The duo, with a four-day total of 2-under 286, returned to the par-4 18th, where Pariya sealed victory with a par in the US $500,000 Asian Tour event.

Local hopeful Lu Wei-chih, a former Taiwan Masters champion (2005), missed out on the playoff after making bogey on the last hole for a 71. Peter Karmis of South Africa and Chan Yih-shin of Taiwan finished one stroke further back in fourth place at 288.

Hsieh Min-nan of Taiwan, who at the age of 70 years and 53 days is the oldest player in history on the Asian Tour to make the halfway cut, signed off with an 80 for a 306 total.

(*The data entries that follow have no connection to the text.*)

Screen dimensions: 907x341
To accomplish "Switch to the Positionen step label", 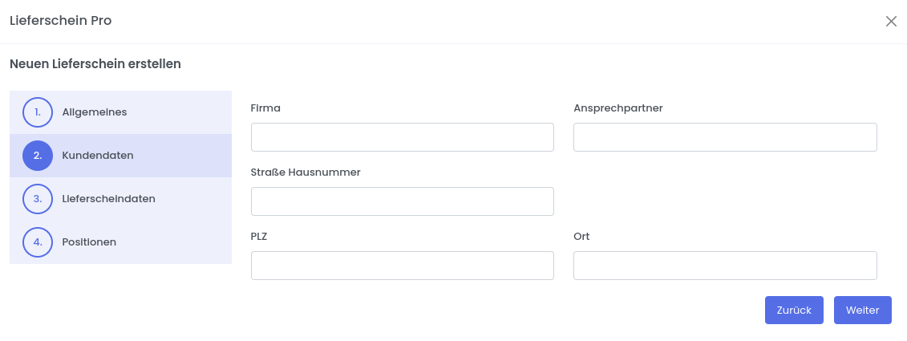I will coord(89,242).
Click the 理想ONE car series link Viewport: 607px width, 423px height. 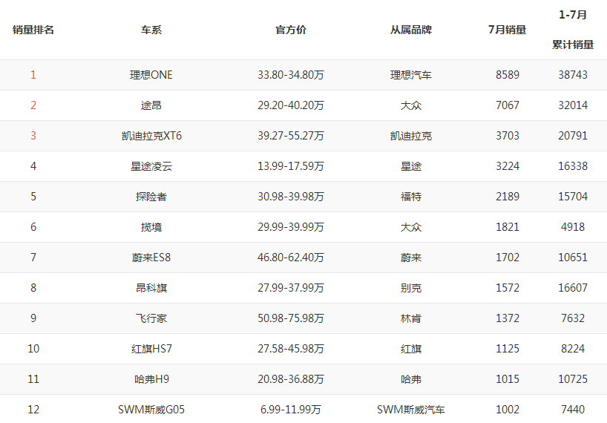tap(151, 75)
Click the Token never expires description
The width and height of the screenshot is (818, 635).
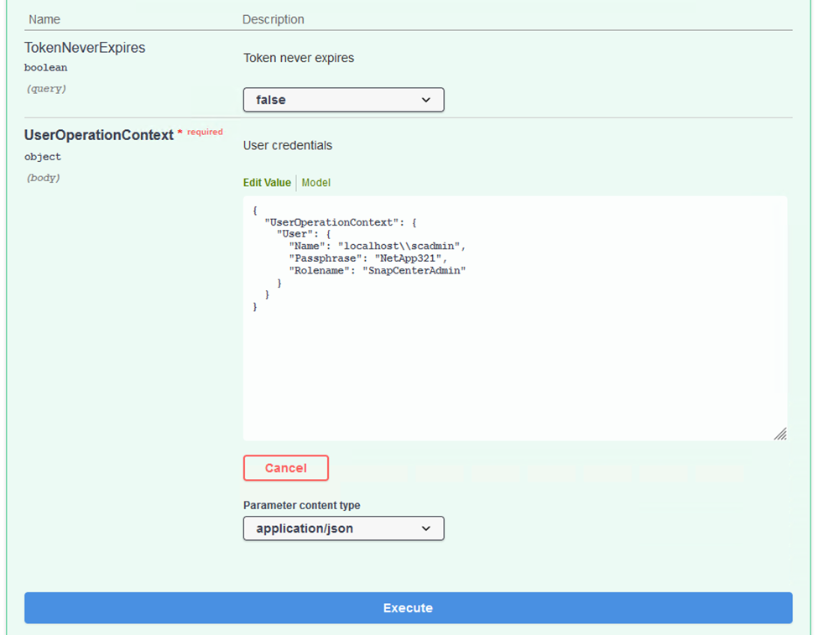(299, 59)
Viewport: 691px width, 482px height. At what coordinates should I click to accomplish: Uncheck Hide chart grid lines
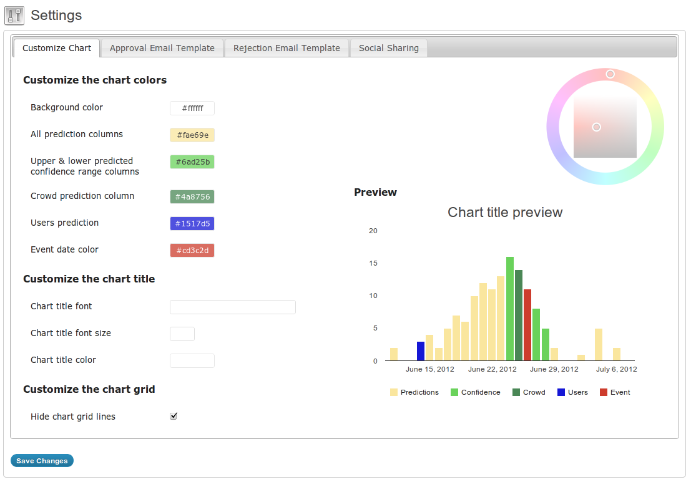[x=174, y=416]
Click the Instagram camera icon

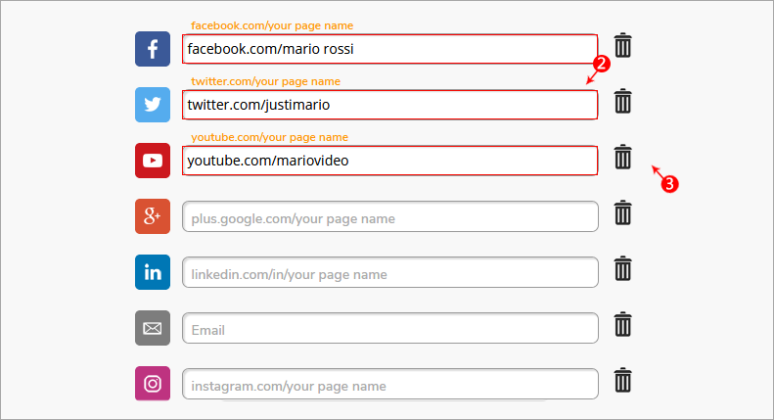tap(153, 384)
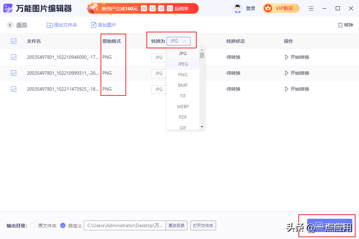Click the 打开文件夹 button

tap(203, 226)
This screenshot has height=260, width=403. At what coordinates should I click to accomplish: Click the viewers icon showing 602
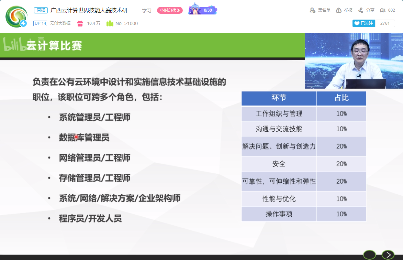383,10
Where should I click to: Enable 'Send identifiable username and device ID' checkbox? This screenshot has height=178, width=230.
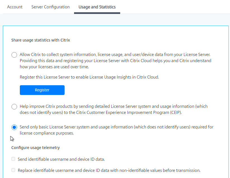coord(13,159)
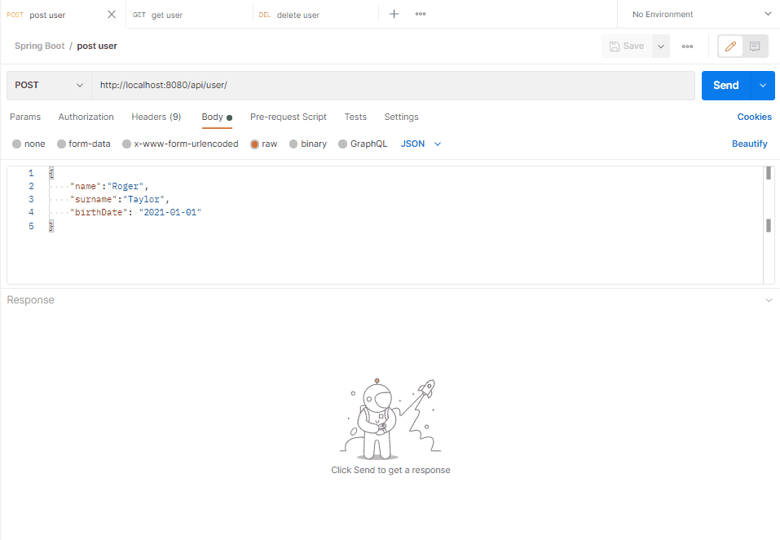Close the post user tab

[111, 14]
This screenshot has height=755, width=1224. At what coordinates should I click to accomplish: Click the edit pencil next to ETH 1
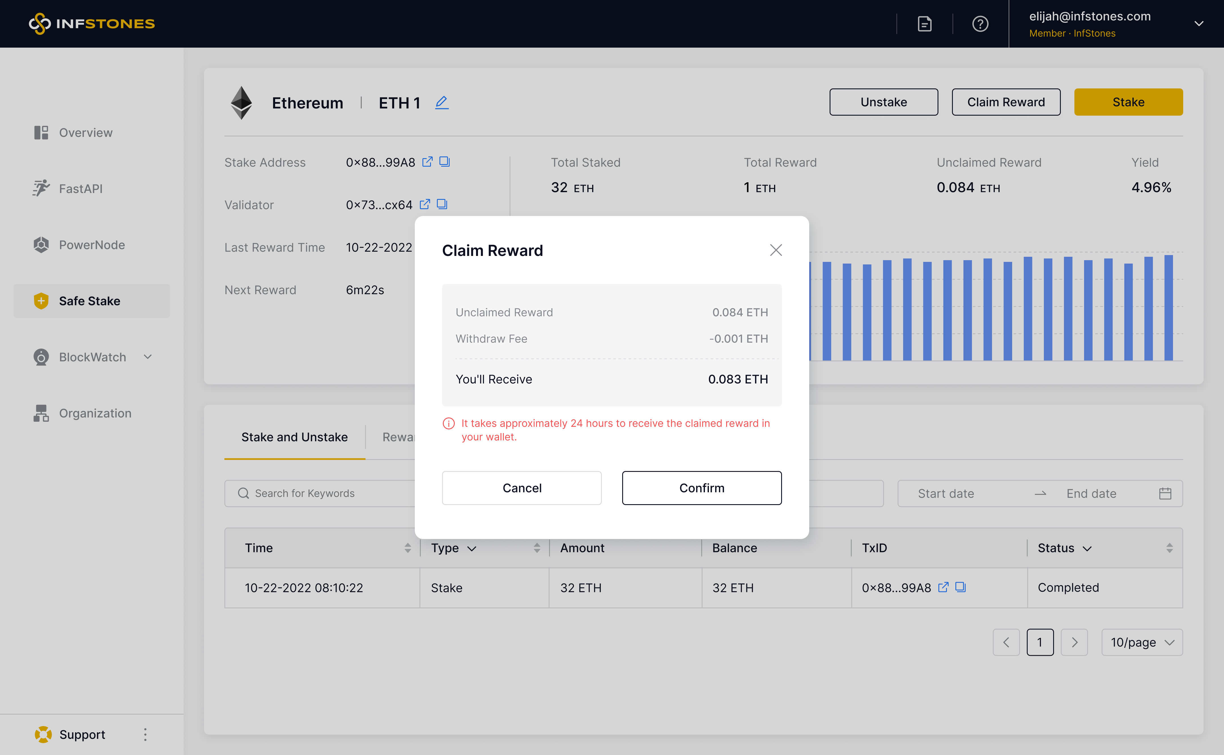coord(442,102)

Trailing overnight leader Siddikur by one stroke, Pariya turned in 36 on the front nine before carding a pivotal birdie on the 15th hole.

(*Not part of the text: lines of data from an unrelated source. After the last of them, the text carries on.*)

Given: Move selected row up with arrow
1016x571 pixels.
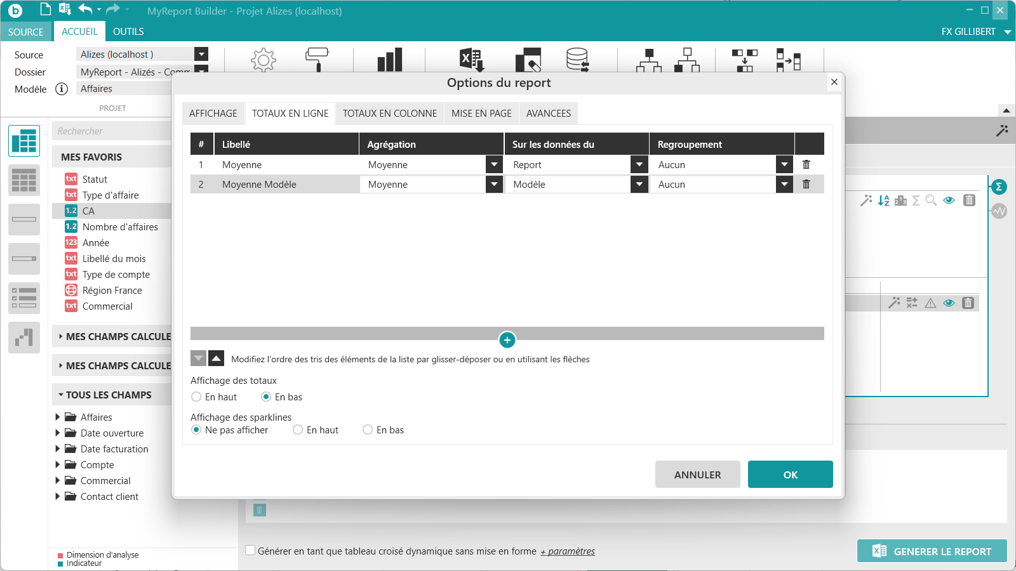Looking at the screenshot, I should (217, 358).
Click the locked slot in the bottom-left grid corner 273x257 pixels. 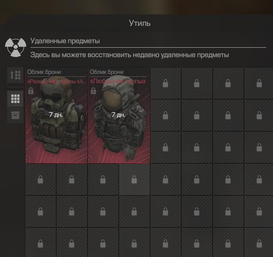(41, 243)
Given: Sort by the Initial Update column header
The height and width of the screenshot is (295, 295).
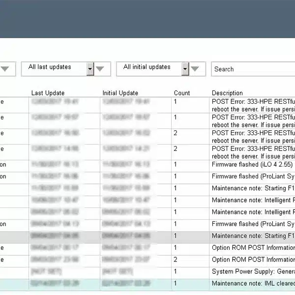Looking at the screenshot, I should (120, 93).
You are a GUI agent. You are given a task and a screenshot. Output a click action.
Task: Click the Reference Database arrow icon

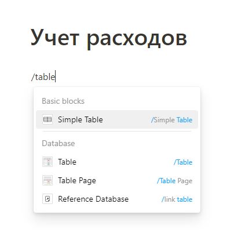coord(47,199)
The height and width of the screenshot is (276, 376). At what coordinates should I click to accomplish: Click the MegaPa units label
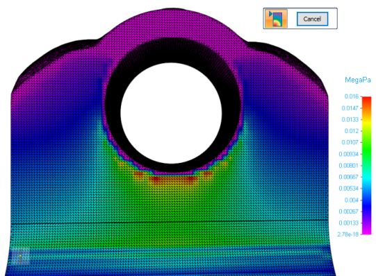(x=357, y=80)
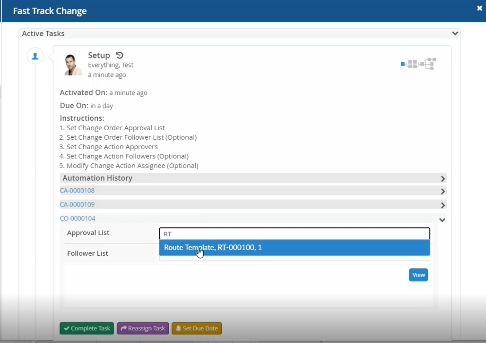
Task: Close the Fast Track Change dialog
Action: (x=480, y=8)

“I didn’t expect to win,” said Pariya, who earned US $100,000 for the victory. “I came here with a goal to finish in the top 10, but to win here is just unbelievable. It opens a lot of doors for me, but Asia is my home and I’ll always play here.”

Pariya has shown a lot of consistency this season with four top-10 finishes. His best finish was third place at the Handa Singapore Classic last month.

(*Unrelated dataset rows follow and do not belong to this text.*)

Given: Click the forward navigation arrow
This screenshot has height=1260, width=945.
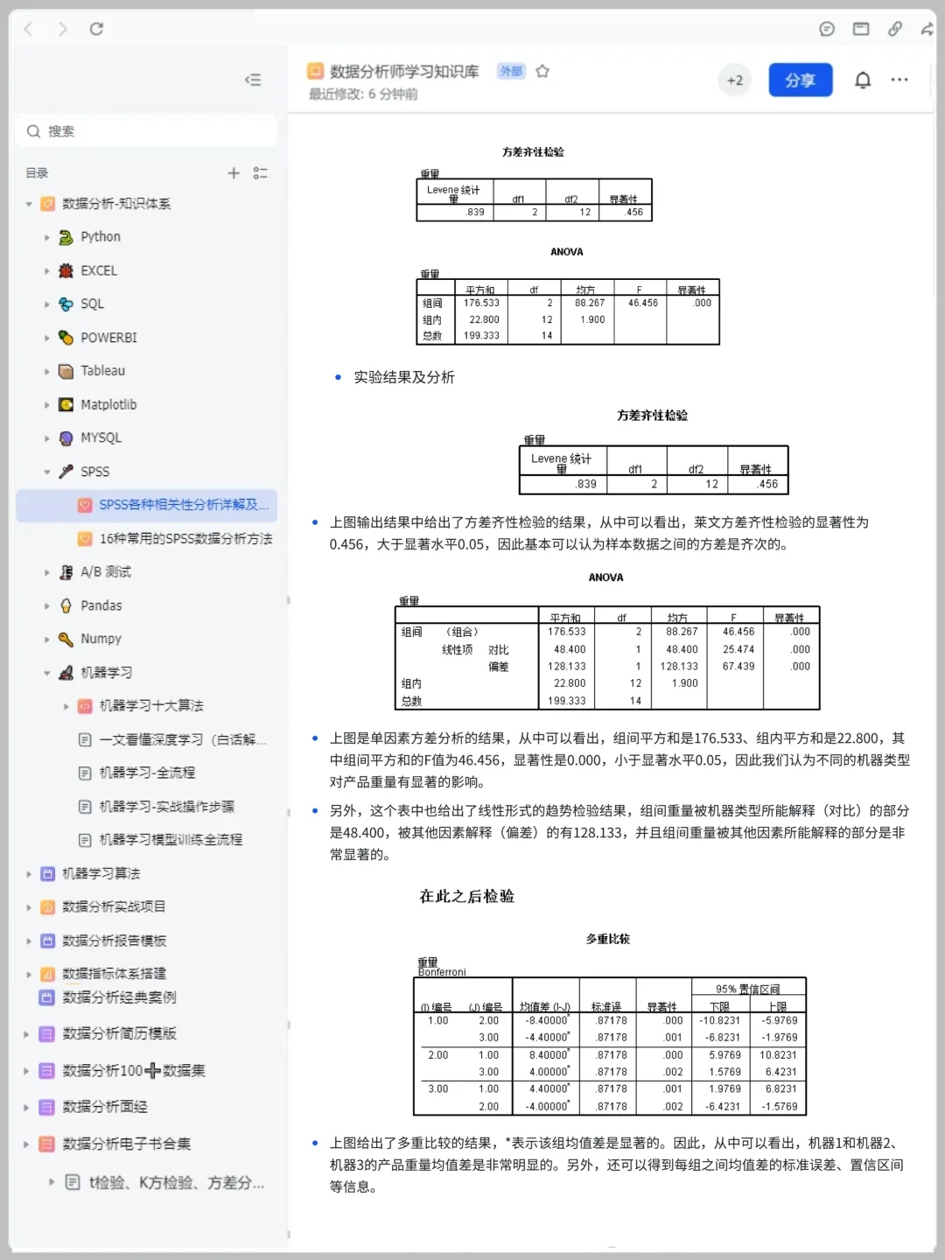Looking at the screenshot, I should [61, 28].
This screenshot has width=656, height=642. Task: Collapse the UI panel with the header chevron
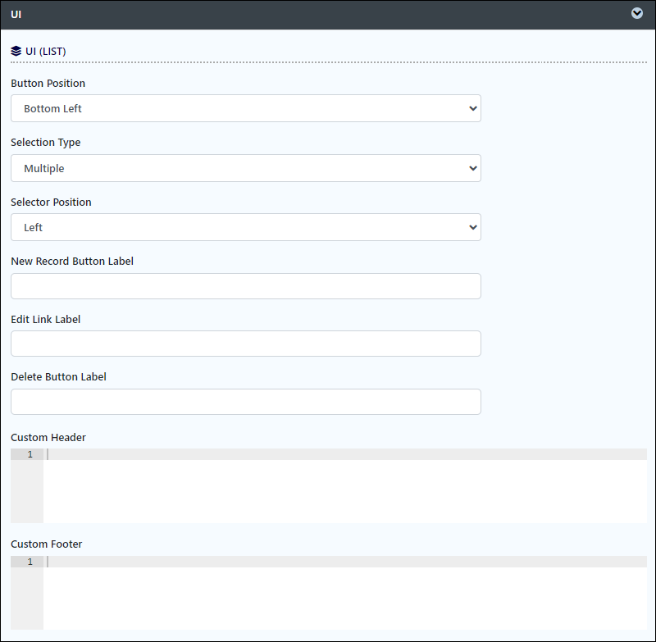pos(637,13)
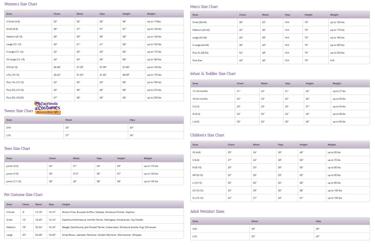Click the Infant & Toddler Size Chart heading
The height and width of the screenshot is (247, 375).
pos(213,74)
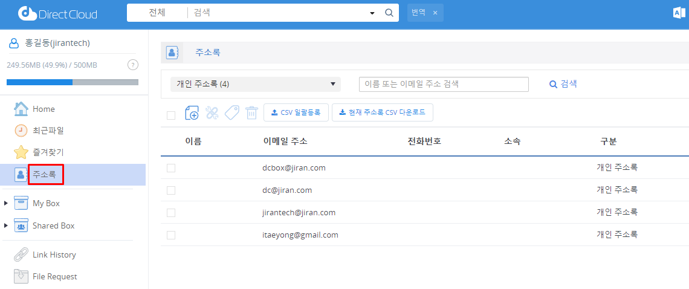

“I tried not to look at the results, but I couldn’t help myself on the back nine,” he said. “I knew I was neck-to-neck with Siddikur, and I’m lucky things went my way.”

Siddikur, the first Bangladeshi to win on the Asian Tour at the Brunei Open in August, mounted a strong challenge for his second victory but was affected by erratic winds as he closed with four bogeys against one birdie for a 75.

“It is disappointing not to win, but second position is a good finish for me,” Siddikur said. “The best man always wins, and I guess this week isn’t my week.”

Lu carded birdies on Nos. 3 and 13. His only major blemish of the day came on the final hole, when his approach shot flew over the green.

“I tried my best to play and make a challenge for the title, but the 18th hole really let me down,” Lu said. “This course is so challenging, and the pin on the last hole was tucked in a very difficult position.”

Asian Tour contributed to this report.